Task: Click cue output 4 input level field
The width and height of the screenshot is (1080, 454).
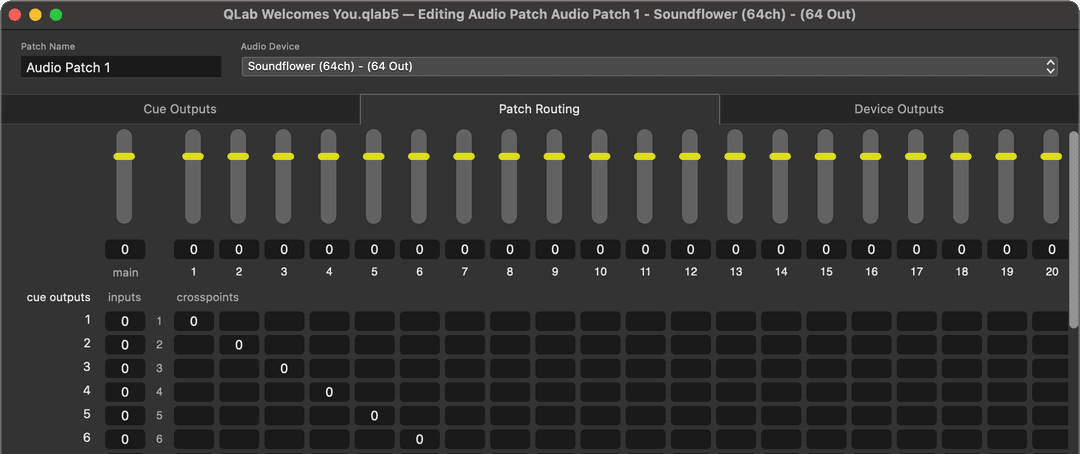Action: point(125,392)
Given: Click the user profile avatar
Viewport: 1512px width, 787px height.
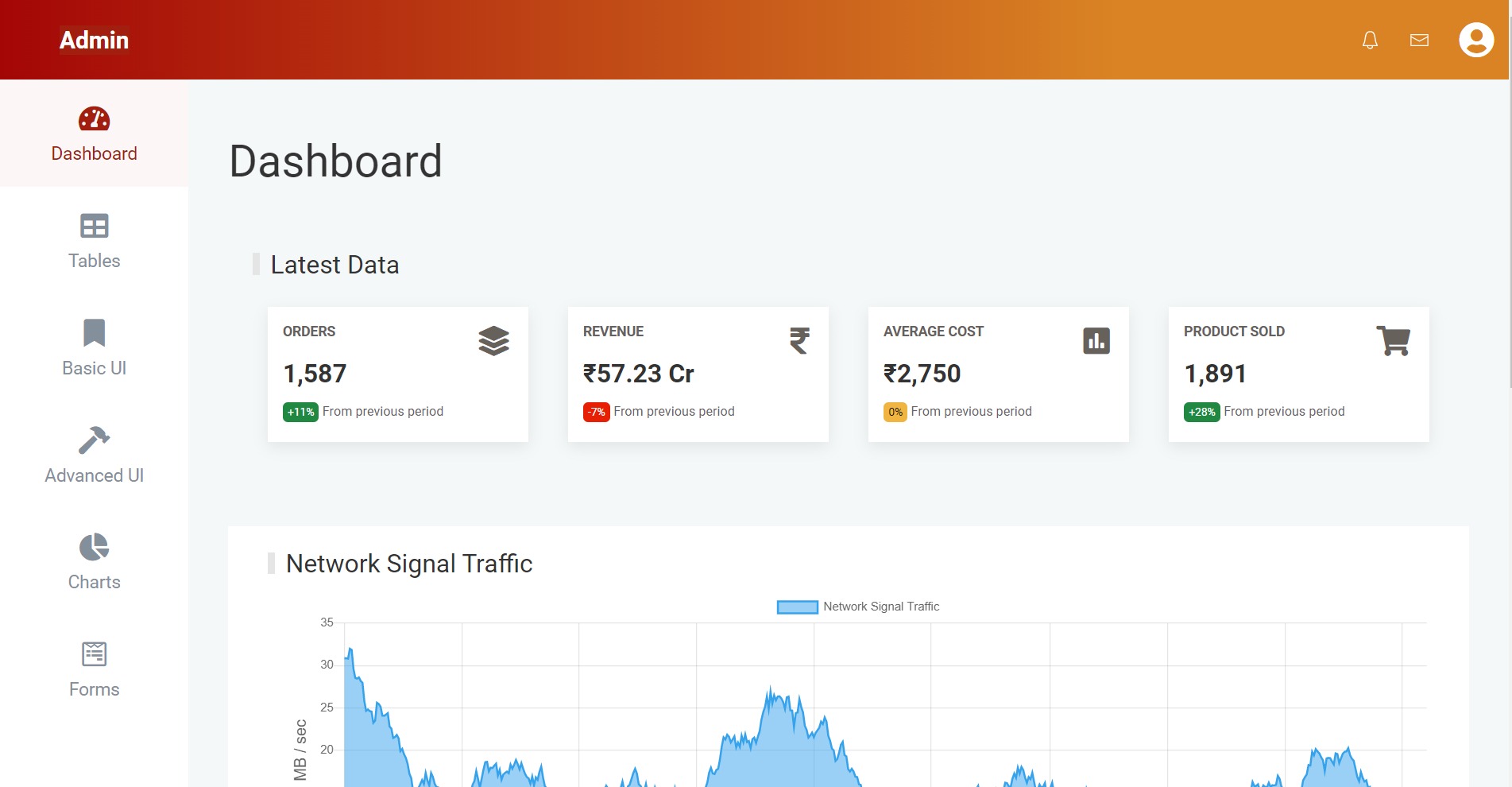Looking at the screenshot, I should coord(1475,40).
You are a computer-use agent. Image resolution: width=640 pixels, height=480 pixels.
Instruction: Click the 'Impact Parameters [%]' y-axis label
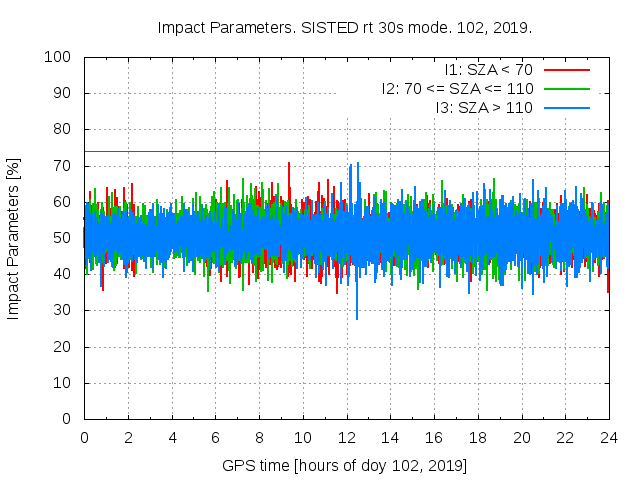click(14, 238)
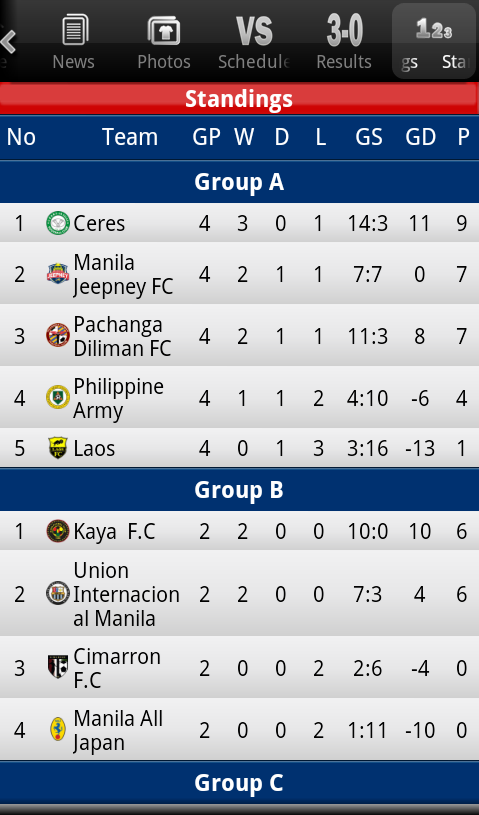Tap the Laos team logo

tap(58, 448)
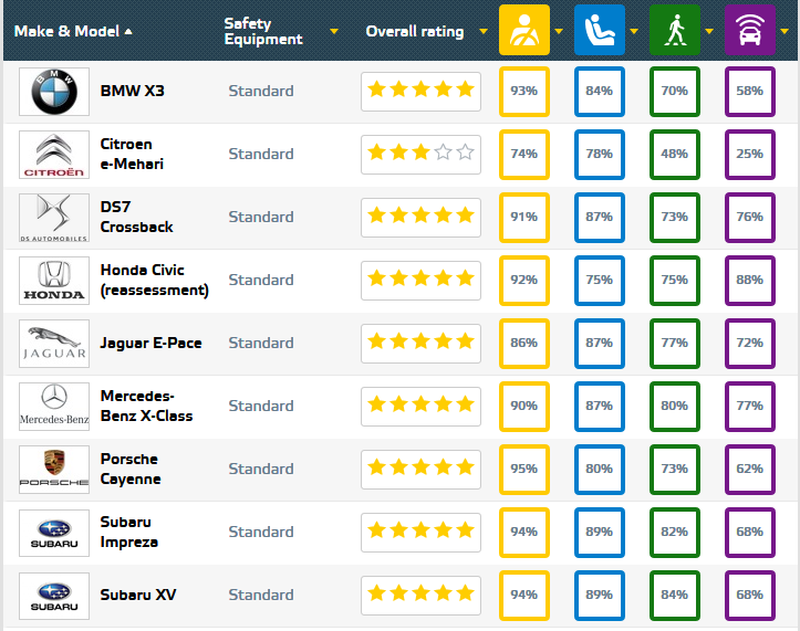Click the Citroen logo thumbnail
The height and width of the screenshot is (631, 800).
pos(54,154)
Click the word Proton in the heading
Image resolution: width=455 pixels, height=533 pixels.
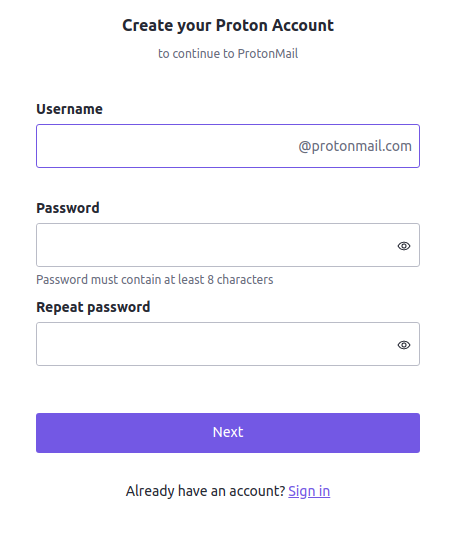click(242, 25)
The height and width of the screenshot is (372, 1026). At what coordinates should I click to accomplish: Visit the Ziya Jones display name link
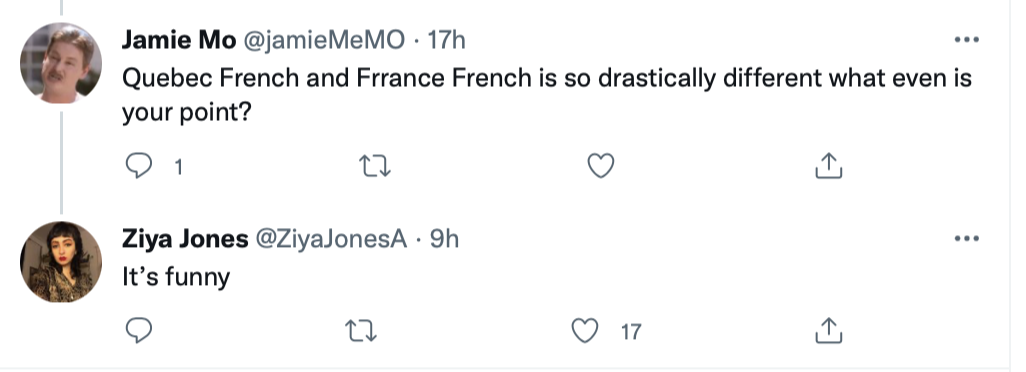185,239
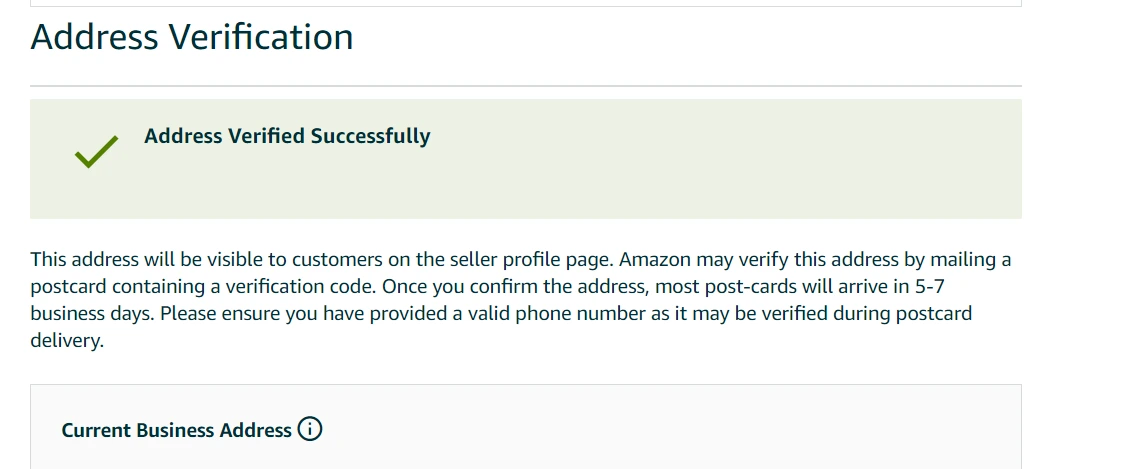
Task: Click the Address Verified Successfully message
Action: 287,136
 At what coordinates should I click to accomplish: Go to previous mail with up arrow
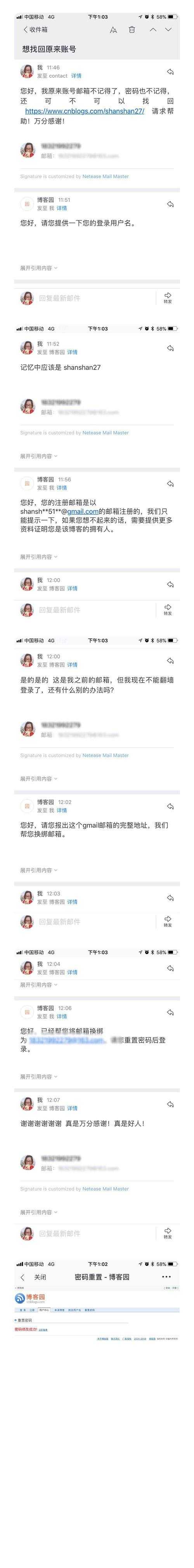pos(153,29)
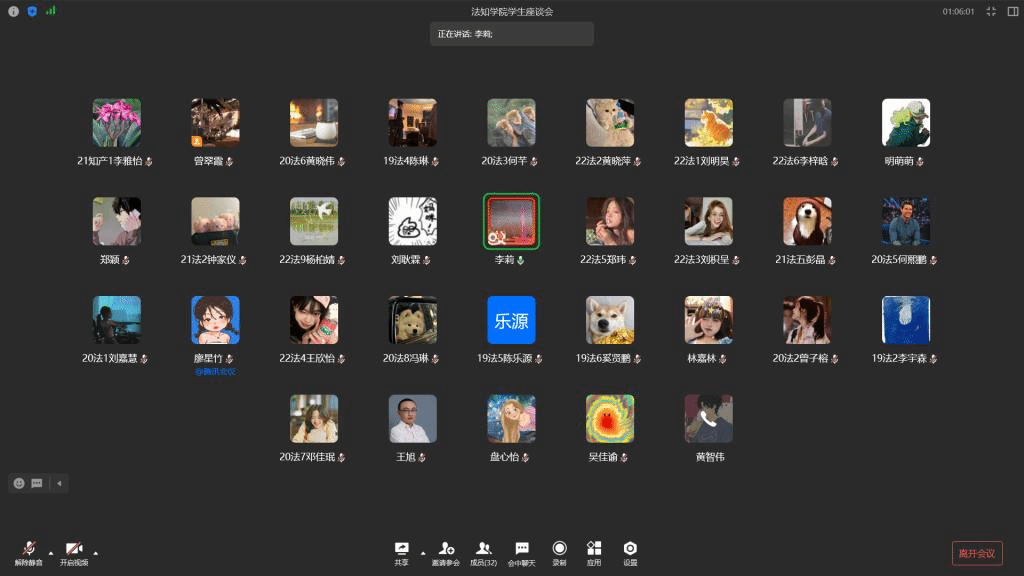1024x576 pixels.
Task: Expand video options arrow beside 开启视频
Action: [x=96, y=552]
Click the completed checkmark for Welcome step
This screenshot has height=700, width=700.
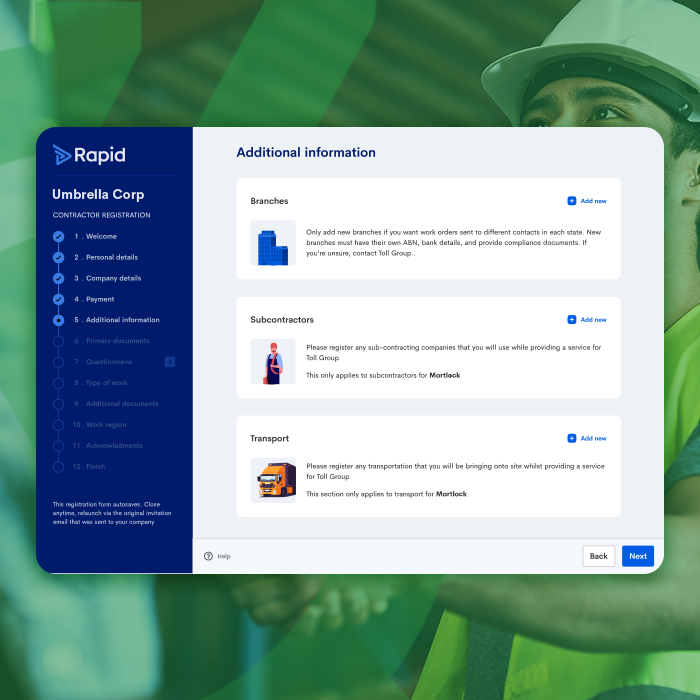coord(59,237)
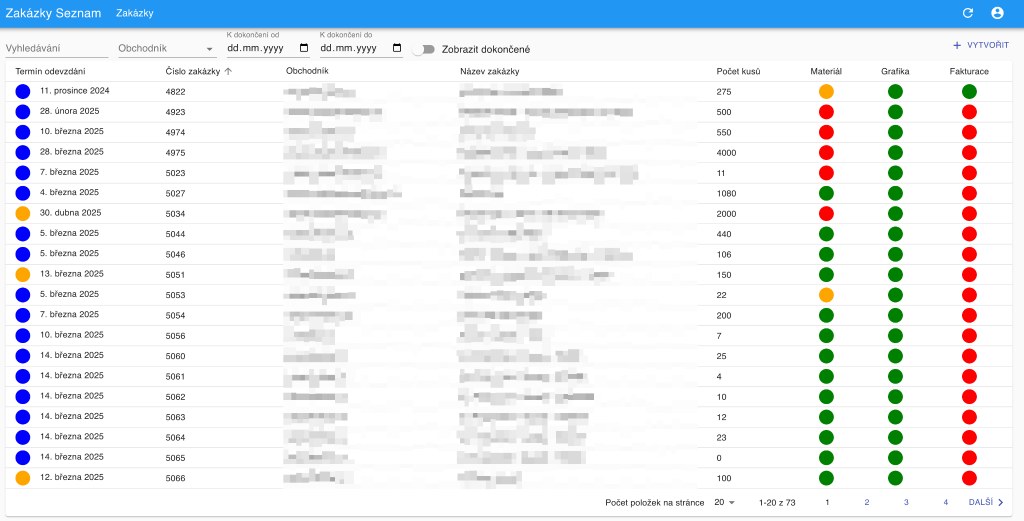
· · · · ·
Exercise details
Would you write out exactly the lines of the data from the one holding "Instruction: Click the" to the final line, both included, with pictures left out?

Reply
Instruction: Click the 'Impact Parameters [%]' y-axis label
click(14, 238)
Tap the Laos team logo

tap(58, 448)
Click the Citroen logo thumbnail
The height and width of the screenshot is (631, 800).
pos(54,154)
Click the word Proton in the heading
Image resolution: width=455 pixels, height=533 pixels.
click(242, 25)
The height and width of the screenshot is (372, 1026). At what coordinates should I click to accomplish: Visit the Ziya Jones display name link
185,239
Task: Click the Address Verified Successfully message
Action: 287,136
 At what coordinates should I click to accomplish: Go to previous mail with up arrow
pos(153,29)
1024x576 pixels.
Task: Expand video options arrow beside 开启视频
Action: [x=96, y=552]
Click the completed checkmark for Welcome step
This screenshot has height=700, width=700.
coord(59,237)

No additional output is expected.